The Vanwall engine with its Amals
It seems that Amals are are still available here and here although I suspect that the larger ones might be difficult to find, but there are also modern Japanese carburettors manufactured by the likes of Mikuni and Keihin which are similar in many respects. Another possibility is Dell'Orto which still manufactures single choke motor-cycle carburettors. Remember that because the Amal presents a clear path a smaller diameter will probably suffice.
To conclude this short piece I should like to add a little about the formidable racer whose pictures appear here. This car is known as the Parker-GN. GN (Godfrey and Nash) was a small company that manufactured “cycle-cars” in the early 1920s. Usually powered by a vee-twin Matchless or J.A.P. engine, the cars featured a very effective gear-change mechanism and chain drive and thanks to their light weight, went very well for the time. Around 1925 the founders, H.R. Godfrey and Captain Archie Frazer-Nash separated, with Frazer-Nash going on to make the famous cars that bore his name which, up to 1939*, still used the chain drive system; later he designed various hydraulic devices including a famous gun turret. Godfrey went on to make H.R.G. cars which achieved some fame ceasing some time in the 1950s. They, like Frazer-Nashes, are very valuable now.
The Cirrus engine showing the four early Amal carburettors
The Parker G.N. is rather different: it is, rather improbably it must be said, fitted with a Blackburn (or De Havilland) Cirrus aero engine. This is an air-cooled four-cylinder of around six litres capacity, and as may be seen in the pictures, fitted with four Amal carburettors. I have seen this car racing several times in the capable hands of Richard Scaldwell and believe me, it is seriously fast!

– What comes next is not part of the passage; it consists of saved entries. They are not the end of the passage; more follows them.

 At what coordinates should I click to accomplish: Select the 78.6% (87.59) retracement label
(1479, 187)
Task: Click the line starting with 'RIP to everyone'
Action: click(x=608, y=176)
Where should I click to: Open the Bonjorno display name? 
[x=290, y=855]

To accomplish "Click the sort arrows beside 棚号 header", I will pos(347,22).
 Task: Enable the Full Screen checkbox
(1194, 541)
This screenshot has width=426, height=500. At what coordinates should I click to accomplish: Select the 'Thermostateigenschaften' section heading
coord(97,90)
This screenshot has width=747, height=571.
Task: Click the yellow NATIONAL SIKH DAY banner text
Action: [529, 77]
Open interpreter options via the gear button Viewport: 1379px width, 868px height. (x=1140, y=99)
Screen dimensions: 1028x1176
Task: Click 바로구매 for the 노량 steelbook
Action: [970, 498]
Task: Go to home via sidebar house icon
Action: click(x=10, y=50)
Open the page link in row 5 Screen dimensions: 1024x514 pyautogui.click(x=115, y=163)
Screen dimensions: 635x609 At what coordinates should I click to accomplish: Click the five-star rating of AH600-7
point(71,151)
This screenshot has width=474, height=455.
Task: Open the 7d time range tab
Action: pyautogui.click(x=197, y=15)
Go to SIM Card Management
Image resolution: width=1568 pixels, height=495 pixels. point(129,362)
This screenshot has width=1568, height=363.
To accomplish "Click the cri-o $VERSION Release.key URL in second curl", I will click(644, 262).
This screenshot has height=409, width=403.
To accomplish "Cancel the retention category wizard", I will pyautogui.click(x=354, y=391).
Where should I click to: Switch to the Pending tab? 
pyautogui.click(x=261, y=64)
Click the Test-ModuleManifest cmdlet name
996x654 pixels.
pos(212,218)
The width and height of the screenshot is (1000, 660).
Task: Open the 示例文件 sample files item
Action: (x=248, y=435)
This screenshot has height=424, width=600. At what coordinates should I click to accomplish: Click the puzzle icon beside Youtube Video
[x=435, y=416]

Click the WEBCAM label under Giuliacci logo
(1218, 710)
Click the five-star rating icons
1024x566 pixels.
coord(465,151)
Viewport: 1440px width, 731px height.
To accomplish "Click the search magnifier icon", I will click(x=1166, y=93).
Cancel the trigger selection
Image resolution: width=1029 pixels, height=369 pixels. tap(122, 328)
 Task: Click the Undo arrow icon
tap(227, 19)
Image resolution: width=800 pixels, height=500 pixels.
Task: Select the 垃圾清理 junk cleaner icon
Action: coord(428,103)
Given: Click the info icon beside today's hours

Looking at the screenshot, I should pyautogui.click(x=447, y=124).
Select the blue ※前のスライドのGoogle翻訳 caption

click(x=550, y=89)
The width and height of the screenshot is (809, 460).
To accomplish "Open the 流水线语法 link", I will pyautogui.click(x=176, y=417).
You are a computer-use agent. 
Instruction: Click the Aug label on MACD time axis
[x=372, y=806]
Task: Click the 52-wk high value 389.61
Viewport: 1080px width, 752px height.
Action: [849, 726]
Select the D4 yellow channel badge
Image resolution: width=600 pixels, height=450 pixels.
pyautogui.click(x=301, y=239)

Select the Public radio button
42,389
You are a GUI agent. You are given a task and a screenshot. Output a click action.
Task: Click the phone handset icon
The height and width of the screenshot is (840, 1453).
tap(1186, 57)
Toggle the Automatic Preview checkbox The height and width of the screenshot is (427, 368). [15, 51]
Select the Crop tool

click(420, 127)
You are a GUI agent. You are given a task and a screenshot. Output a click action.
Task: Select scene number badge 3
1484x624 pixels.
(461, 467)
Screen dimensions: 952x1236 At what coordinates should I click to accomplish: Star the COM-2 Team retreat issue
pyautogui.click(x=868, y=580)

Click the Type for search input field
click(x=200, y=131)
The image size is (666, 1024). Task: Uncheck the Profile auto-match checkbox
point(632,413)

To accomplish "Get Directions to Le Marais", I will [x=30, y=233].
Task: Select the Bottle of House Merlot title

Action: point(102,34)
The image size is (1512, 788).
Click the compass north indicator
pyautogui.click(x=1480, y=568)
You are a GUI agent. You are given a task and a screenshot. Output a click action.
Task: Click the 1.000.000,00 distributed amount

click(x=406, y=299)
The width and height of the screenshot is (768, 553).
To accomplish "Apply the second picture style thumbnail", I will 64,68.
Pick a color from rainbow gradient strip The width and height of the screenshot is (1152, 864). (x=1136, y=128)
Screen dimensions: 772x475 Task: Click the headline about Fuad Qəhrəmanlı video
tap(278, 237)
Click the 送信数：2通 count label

There are some brave men around.
Sadly I have never heard of anyone fitting a Fulvia with Amals, but the principal appeal is that by staggering them the disadvantage of the uneven length ports could be overcome.
If any one has heard of a Fulvia being thus equipped I would love to hear about it.
* The company had since been bought by the Aldington brothers who founded AFN, the famous Porsche dealers (AFN = Archie Frazer Nash).